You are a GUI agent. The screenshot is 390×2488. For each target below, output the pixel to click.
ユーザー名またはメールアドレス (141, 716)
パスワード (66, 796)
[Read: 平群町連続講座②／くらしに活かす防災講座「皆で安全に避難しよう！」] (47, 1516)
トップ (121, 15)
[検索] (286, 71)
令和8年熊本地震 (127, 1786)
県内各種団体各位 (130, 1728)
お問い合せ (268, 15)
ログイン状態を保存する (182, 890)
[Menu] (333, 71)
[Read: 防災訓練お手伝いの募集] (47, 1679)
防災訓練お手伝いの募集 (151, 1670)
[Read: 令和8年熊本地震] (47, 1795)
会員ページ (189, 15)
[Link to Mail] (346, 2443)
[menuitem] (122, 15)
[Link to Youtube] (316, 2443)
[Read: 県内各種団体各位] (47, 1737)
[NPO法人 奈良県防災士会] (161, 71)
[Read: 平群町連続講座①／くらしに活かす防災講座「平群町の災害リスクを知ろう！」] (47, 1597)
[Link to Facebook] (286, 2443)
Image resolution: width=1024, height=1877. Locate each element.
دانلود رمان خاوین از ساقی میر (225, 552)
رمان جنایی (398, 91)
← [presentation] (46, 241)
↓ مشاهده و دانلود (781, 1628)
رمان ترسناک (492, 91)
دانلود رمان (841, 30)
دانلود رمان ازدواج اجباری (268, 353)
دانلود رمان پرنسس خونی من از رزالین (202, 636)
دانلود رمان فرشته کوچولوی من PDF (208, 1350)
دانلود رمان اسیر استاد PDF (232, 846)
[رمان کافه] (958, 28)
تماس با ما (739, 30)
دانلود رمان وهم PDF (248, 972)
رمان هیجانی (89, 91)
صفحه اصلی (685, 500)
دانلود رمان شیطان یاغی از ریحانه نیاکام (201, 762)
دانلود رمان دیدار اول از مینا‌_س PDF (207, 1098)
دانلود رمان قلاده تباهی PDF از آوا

○ ○ ○ ○ ○

What you will do: Everything above from the line containing "[Read: 令和8年熊本地震] (47, 1795)" down to the line containing "[Link to Facebook] (286, 2443)" should be copied exactly, both end lines included, and nothing else.

Task response:
[Read: 令和8年熊本地震] (47, 1795)
会員ページ (189, 15)
[Link to Mail] (346, 2443)
[menuitem] (122, 15)
[Link to Youtube] (316, 2443)
[Read: 県内各種団体各位] (47, 1737)
[NPO法人 奈良県防災士会] (161, 71)
[Read: 平群町連続講座①／くらしに活かす防災講座「平群町の災害リスクを知ろう！」] (47, 1597)
[Link to Facebook] (286, 2443)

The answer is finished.